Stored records
|---|

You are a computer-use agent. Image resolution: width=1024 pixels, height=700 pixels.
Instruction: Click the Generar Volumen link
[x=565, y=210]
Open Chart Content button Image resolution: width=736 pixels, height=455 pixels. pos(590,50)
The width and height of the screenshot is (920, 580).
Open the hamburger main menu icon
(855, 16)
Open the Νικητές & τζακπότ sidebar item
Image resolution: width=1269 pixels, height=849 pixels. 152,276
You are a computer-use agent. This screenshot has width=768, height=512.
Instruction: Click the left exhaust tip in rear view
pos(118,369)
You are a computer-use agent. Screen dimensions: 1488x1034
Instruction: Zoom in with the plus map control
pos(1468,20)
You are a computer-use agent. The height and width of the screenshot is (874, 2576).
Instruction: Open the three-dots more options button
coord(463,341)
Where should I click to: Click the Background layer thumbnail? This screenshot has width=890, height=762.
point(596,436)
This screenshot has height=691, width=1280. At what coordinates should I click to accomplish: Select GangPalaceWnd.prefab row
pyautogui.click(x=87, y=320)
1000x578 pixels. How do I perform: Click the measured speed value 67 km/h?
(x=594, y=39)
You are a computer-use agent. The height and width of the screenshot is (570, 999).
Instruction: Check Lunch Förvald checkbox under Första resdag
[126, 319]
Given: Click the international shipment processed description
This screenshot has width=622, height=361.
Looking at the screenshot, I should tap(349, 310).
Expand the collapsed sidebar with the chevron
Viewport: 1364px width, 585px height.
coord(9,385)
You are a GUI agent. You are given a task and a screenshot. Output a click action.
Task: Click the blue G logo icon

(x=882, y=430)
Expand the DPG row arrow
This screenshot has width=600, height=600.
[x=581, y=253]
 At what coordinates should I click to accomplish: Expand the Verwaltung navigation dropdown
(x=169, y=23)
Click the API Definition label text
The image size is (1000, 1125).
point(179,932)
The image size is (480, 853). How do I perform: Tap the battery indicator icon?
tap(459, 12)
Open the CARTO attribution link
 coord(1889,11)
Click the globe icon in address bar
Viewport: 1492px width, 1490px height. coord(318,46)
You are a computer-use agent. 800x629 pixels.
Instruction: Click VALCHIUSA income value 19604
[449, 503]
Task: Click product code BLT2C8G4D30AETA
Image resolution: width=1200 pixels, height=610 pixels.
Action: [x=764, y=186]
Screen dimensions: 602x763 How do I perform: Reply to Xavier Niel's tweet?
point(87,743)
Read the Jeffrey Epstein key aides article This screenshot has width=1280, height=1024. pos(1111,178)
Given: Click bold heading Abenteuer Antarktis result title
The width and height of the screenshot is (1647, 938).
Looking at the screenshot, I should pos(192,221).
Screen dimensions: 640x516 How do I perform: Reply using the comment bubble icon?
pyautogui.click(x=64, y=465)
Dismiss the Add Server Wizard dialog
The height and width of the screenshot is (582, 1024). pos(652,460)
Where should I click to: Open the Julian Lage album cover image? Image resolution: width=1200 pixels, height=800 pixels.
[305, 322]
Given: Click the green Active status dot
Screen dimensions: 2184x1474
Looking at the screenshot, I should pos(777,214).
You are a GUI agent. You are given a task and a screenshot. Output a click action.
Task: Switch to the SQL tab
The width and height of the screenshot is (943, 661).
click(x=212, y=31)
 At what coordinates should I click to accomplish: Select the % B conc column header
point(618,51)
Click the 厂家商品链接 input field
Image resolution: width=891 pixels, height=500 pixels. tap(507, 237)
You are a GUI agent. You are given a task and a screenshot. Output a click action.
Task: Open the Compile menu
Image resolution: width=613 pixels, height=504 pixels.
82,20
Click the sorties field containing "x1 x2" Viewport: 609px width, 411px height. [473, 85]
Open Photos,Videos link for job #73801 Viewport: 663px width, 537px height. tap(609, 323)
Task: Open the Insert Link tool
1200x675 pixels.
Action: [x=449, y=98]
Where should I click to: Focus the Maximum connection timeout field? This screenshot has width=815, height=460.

|---|

● TASK INSTRUCTIONS:
The data above, all of it, needs to be output exactly as written.

● SOLUTION TO THIS TASK:
You are a computer-use agent. Image resolution: width=1024 pixels, height=700 pixels.
Instruction: Click the Generar Volumen link
[x=565, y=210]
Open Chart Content button Image resolution: width=736 pixels, height=455 pixels. pos(590,50)
The width and height of the screenshot is (920, 580).
Open the hamburger main menu icon
(855, 16)
Open the Νικητές & τζακπότ sidebar item
Image resolution: width=1269 pixels, height=849 pixels. 152,276
You are a computer-use agent. This screenshot has width=768, height=512.
Instruction: Click the left exhaust tip in rear view
pos(118,369)
You are a computer-use agent. Screen dimensions: 1488x1034
Instruction: Zoom in with the plus map control
pos(1468,20)
You are a computer-use agent. The height and width of the screenshot is (874, 2576).
Instruction: Open the three-dots more options button
coord(463,341)
Where should I click to: Click the Background layer thumbnail? This screenshot has width=890, height=762.
point(596,436)
This screenshot has height=691, width=1280. At what coordinates should I click to accomplish: Select GangPalaceWnd.prefab row
pyautogui.click(x=87, y=320)
1000x578 pixels. How do I perform: Click the measured speed value 67 km/h?
(x=594, y=39)
You are a computer-use agent. The height and width of the screenshot is (570, 999).
Instruction: Check Lunch Förvald checkbox under Första resdag
[126, 319]
Given: Click the international shipment processed description
This screenshot has width=622, height=361.
Looking at the screenshot, I should tap(349, 310).
Expand the collapsed sidebar with the chevron
Viewport: 1364px width, 585px height.
coord(9,385)
You are a GUI agent. You are given a task and a screenshot. Output a click action.
Task: Click the blue G logo icon

(x=882, y=430)
Expand the DPG row arrow
This screenshot has width=600, height=600.
[x=581, y=253]
 At what coordinates should I click to accomplish: Expand the Verwaltung navigation dropdown
(x=169, y=23)
Click the API Definition label text
The image size is (1000, 1125).
point(179,932)
The image size is (480, 853). How do I perform: Tap the battery indicator icon?
tap(459, 12)
Open the CARTO attribution link
 coord(1889,11)
Click the globe icon in address bar
Viewport: 1492px width, 1490px height. coord(318,46)
You are a computer-use agent. 800x629 pixels.
Instruction: Click VALCHIUSA income value 19604
[449, 503]
Task: Click product code BLT2C8G4D30AETA
Image resolution: width=1200 pixels, height=610 pixels.
Action: [x=764, y=186]
Screen dimensions: 602x763 How do I perform: Reply to Xavier Niel's tweet?
point(87,743)
Read the Jeffrey Epstein key aides article This screenshot has width=1280, height=1024. pos(1111,178)
Given: Click bold heading Abenteuer Antarktis result title
The width and height of the screenshot is (1647, 938).
Looking at the screenshot, I should pos(192,221).
Screen dimensions: 640x516 How do I perform: Reply using the comment bubble icon?
pyautogui.click(x=64, y=465)
Dismiss the Add Server Wizard dialog
The height and width of the screenshot is (582, 1024). pos(652,460)
Where should I click to: Open the Julian Lage album cover image? Image resolution: width=1200 pixels, height=800 pixels.
[305, 322]
Given: Click the green Active status dot
Screen dimensions: 2184x1474
Looking at the screenshot, I should pos(777,214).
You are a GUI agent. You are given a task and a screenshot. Output a click action.
Task: Switch to the SQL tab
The width and height of the screenshot is (943, 661).
click(x=212, y=31)
 At what coordinates should I click to accomplish: Select the % B conc column header
point(618,51)
Click the 厂家商品链接 input field
Image resolution: width=891 pixels, height=500 pixels. tap(507, 237)
You are a GUI agent. You are given a task and a screenshot. Output a click action.
Task: Open the Compile menu
Image resolution: width=613 pixels, height=504 pixels.
82,20
Click the sorties field containing "x1 x2" Viewport: 609px width, 411px height. [473, 85]
Open Photos,Videos link for job #73801 Viewport: 663px width, 537px height. tap(609, 323)
Task: Open the Insert Link tool
1200x675 pixels.
Action: [x=449, y=98]
Where should I click to: Focus the Maximum connection timeout field? This screenshot has width=815, height=460.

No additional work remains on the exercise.